[Stored records]
★ ★ ★

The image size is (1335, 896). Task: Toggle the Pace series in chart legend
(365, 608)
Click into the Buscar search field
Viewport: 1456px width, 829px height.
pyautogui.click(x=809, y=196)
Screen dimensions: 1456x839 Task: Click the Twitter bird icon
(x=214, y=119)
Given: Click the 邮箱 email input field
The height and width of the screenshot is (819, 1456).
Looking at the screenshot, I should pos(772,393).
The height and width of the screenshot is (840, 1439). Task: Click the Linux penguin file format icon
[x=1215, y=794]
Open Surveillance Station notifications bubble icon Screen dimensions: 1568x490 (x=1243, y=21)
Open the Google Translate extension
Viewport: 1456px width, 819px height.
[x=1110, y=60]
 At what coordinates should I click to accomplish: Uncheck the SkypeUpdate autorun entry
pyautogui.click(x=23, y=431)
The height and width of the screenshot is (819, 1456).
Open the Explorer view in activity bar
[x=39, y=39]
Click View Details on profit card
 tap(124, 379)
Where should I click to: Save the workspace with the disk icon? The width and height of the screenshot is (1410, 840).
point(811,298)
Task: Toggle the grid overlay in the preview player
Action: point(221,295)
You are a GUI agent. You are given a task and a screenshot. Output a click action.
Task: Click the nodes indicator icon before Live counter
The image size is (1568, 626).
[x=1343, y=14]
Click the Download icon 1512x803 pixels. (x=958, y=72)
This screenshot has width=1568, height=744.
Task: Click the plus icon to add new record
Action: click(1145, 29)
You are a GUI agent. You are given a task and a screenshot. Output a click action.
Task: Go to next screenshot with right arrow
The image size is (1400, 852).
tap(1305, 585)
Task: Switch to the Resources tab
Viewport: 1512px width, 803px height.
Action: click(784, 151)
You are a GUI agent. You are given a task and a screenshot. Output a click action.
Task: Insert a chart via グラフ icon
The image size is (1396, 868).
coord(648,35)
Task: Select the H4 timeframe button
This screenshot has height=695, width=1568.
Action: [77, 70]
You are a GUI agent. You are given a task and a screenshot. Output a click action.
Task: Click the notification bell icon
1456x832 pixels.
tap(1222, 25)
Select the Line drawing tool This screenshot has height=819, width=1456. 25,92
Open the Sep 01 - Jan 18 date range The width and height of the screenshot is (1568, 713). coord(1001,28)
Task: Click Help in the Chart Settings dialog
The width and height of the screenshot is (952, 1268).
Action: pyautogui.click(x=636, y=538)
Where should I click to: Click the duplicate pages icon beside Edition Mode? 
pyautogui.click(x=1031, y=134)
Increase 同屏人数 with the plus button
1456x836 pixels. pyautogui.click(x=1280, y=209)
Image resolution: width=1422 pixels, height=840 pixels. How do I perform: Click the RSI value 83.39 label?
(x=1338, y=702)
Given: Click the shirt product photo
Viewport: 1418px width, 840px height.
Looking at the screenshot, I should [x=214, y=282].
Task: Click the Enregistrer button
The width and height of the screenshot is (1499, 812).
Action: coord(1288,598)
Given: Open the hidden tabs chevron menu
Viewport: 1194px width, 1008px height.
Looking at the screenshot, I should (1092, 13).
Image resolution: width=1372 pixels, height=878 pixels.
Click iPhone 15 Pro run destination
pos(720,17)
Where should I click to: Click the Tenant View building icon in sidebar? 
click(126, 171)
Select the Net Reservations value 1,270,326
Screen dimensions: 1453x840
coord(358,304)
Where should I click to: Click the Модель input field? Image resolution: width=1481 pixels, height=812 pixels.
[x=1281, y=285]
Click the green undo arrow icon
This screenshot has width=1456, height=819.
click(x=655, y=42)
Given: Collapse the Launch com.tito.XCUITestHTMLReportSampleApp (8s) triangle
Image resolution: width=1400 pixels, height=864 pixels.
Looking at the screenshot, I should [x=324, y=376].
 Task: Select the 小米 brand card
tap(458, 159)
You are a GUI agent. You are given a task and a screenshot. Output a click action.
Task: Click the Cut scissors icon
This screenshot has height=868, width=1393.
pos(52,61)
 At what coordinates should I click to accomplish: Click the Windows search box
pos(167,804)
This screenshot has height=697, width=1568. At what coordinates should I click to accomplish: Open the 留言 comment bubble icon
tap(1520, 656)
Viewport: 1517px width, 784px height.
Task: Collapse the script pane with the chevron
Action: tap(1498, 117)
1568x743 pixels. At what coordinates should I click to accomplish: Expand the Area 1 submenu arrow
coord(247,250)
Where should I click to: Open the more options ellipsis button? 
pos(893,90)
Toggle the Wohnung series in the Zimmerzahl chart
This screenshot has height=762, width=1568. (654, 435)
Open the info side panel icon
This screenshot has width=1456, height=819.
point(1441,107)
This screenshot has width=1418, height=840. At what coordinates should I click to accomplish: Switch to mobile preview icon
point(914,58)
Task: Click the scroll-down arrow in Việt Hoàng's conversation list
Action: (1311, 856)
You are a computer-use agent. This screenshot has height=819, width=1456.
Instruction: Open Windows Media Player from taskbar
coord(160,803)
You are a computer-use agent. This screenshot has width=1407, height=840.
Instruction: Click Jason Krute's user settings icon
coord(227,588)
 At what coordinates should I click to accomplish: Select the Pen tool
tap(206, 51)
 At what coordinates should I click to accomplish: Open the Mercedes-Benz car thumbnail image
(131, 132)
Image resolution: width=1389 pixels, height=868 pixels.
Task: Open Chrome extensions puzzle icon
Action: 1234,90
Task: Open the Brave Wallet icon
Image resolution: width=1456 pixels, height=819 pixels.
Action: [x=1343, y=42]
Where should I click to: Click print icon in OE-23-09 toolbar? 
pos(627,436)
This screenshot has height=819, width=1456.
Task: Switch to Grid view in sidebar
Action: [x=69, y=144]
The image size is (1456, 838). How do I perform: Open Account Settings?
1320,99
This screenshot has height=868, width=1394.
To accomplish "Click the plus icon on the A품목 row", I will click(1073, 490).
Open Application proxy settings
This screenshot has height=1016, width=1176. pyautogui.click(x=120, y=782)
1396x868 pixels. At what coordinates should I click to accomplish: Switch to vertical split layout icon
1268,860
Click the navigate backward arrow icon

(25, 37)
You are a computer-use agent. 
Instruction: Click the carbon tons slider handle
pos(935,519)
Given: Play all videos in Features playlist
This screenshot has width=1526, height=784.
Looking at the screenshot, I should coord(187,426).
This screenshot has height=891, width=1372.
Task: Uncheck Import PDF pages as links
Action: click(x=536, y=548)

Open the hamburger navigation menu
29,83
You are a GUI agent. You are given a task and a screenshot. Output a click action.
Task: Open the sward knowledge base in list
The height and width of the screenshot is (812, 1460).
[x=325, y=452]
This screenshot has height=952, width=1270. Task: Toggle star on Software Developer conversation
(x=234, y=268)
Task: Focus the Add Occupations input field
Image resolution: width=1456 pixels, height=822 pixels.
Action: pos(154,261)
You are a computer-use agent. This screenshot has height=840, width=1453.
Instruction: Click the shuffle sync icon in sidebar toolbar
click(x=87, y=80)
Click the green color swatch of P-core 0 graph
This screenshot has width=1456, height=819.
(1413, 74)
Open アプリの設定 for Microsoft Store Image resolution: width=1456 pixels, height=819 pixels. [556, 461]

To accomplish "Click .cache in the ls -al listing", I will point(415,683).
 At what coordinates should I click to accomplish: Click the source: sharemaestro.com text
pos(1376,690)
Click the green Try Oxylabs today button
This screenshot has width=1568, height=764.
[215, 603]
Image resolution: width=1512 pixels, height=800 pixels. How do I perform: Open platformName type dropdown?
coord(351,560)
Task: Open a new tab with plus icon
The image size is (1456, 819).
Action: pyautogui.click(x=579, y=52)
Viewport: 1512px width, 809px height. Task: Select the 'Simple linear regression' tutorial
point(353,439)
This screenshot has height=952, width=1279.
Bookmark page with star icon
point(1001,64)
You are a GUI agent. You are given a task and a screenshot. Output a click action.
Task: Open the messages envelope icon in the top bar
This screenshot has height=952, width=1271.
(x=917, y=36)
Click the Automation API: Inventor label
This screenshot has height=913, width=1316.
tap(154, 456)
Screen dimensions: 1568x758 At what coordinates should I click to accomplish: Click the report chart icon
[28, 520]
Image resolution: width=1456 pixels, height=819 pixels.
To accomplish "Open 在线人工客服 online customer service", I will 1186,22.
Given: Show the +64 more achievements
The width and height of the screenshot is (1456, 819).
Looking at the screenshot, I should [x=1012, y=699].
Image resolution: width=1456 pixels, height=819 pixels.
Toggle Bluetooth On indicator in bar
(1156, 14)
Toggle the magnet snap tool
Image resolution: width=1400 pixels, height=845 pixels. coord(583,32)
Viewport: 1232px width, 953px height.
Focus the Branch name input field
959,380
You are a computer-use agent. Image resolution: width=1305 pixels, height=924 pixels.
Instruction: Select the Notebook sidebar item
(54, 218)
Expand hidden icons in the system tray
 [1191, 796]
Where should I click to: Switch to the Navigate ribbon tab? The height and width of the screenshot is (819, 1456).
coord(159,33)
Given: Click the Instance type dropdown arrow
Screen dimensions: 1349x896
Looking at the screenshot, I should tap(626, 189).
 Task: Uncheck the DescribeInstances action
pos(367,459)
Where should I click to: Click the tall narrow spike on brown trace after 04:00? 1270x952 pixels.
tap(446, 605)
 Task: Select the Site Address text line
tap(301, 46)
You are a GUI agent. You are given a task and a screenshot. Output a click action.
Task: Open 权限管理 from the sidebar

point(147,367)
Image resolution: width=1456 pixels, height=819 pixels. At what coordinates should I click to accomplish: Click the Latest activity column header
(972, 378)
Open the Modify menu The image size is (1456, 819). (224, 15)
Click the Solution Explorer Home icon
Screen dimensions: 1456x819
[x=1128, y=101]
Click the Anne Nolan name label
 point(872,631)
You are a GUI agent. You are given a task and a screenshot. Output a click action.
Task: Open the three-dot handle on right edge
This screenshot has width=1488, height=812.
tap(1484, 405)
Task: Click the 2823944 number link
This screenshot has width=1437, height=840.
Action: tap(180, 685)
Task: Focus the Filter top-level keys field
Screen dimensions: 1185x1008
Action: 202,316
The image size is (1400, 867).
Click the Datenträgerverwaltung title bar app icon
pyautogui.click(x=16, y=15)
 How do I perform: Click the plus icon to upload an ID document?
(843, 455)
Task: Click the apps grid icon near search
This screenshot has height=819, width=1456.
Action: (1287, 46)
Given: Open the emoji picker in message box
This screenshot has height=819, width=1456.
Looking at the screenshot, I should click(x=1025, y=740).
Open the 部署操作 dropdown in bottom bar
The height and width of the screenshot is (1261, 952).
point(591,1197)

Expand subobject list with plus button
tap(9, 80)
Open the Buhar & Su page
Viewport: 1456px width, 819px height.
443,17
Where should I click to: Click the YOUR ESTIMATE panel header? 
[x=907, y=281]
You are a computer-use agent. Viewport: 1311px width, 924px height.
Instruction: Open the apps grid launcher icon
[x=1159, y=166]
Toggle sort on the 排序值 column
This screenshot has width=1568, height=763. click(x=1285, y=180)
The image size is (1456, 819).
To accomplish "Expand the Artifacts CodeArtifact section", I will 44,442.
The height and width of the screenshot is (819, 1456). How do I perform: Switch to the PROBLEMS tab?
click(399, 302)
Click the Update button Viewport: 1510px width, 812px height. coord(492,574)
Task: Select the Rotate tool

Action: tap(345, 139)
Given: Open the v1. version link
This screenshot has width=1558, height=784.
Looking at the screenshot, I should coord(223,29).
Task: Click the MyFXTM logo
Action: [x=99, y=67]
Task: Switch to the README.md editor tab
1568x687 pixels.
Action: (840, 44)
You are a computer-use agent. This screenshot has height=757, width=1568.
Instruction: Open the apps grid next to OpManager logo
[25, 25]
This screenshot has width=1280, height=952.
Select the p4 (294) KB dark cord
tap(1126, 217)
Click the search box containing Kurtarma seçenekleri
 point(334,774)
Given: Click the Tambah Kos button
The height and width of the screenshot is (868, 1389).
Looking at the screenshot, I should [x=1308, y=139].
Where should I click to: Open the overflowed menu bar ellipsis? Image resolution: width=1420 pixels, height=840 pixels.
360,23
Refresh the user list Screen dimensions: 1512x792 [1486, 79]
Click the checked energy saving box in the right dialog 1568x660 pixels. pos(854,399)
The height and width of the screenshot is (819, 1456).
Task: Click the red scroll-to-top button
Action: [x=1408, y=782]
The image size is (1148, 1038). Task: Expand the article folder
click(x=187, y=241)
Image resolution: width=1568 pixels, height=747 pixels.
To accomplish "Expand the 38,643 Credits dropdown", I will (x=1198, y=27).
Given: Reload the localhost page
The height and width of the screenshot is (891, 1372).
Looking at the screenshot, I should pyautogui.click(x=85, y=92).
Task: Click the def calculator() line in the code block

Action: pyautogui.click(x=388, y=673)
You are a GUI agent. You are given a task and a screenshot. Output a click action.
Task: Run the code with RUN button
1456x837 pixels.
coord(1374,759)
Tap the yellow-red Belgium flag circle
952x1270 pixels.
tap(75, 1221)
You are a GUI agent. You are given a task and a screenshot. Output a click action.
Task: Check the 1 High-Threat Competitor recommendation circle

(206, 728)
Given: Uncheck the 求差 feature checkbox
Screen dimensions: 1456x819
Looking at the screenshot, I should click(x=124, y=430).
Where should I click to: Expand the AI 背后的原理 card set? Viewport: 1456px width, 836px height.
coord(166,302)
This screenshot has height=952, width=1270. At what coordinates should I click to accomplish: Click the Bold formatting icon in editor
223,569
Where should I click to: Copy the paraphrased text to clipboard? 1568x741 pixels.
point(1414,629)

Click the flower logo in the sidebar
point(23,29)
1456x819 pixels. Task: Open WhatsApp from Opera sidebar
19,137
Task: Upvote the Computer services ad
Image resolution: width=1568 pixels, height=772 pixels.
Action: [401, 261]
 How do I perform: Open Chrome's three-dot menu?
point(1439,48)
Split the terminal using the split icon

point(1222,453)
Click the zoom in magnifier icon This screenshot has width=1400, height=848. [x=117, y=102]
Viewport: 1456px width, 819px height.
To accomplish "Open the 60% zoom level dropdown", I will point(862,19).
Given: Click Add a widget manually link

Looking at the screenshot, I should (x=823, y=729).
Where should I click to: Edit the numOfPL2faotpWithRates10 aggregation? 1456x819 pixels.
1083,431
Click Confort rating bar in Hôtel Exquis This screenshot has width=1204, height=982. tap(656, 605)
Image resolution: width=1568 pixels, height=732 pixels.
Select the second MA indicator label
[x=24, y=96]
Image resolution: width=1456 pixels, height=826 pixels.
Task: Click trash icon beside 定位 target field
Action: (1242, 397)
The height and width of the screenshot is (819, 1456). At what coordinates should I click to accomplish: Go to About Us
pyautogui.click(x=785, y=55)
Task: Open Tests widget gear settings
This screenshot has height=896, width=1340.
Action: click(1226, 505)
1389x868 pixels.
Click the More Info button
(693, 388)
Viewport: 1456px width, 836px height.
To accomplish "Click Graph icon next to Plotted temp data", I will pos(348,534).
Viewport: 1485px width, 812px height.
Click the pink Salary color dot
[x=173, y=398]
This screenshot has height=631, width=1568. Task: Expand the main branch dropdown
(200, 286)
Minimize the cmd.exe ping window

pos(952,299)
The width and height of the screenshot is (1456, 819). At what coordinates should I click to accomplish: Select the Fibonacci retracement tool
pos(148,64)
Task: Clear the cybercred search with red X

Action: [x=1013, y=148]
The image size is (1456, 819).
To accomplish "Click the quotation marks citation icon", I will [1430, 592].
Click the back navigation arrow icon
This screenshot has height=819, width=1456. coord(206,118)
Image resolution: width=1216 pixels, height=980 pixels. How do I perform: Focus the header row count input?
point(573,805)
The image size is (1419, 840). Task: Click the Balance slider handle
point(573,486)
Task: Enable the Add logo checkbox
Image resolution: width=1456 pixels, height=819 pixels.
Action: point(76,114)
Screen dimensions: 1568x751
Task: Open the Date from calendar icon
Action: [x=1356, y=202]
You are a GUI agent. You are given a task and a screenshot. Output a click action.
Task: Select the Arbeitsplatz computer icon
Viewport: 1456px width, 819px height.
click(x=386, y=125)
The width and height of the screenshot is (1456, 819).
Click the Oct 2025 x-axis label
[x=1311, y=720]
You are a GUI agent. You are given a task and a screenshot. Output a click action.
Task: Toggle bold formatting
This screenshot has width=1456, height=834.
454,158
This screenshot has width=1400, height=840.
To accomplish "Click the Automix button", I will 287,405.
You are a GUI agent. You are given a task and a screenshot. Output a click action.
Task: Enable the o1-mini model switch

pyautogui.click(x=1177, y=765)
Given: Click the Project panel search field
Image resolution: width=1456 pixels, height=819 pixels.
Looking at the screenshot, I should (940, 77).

★ ★ ★

YOUR GOAL:
Reproduce exactly the lines above from the line with "Click the Anne Nolan name label" to the line with "Open the 部署操作 dropdown in bottom bar", including both, and add nothing.

ANSWER SECTION:
Click the Anne Nolan name label
 point(872,631)
You are a GUI agent. You are given a task and a screenshot. Output a click action.
Task: Open the three-dot handle on right edge
This screenshot has width=1488, height=812.
tap(1484, 405)
Task: Click the 2823944 number link
This screenshot has width=1437, height=840.
Action: tap(180, 685)
Task: Focus the Filter top-level keys field
Screen dimensions: 1185x1008
Action: 202,316
The image size is (1400, 867).
Click the Datenträgerverwaltung title bar app icon
pyautogui.click(x=16, y=15)
 How do I perform: Click the plus icon to upload an ID document?
(843, 455)
Task: Click the apps grid icon near search
This screenshot has height=819, width=1456.
Action: (1287, 46)
Given: Open the emoji picker in message box
This screenshot has height=819, width=1456.
Looking at the screenshot, I should click(x=1025, y=740).
Open the 部署操作 dropdown in bottom bar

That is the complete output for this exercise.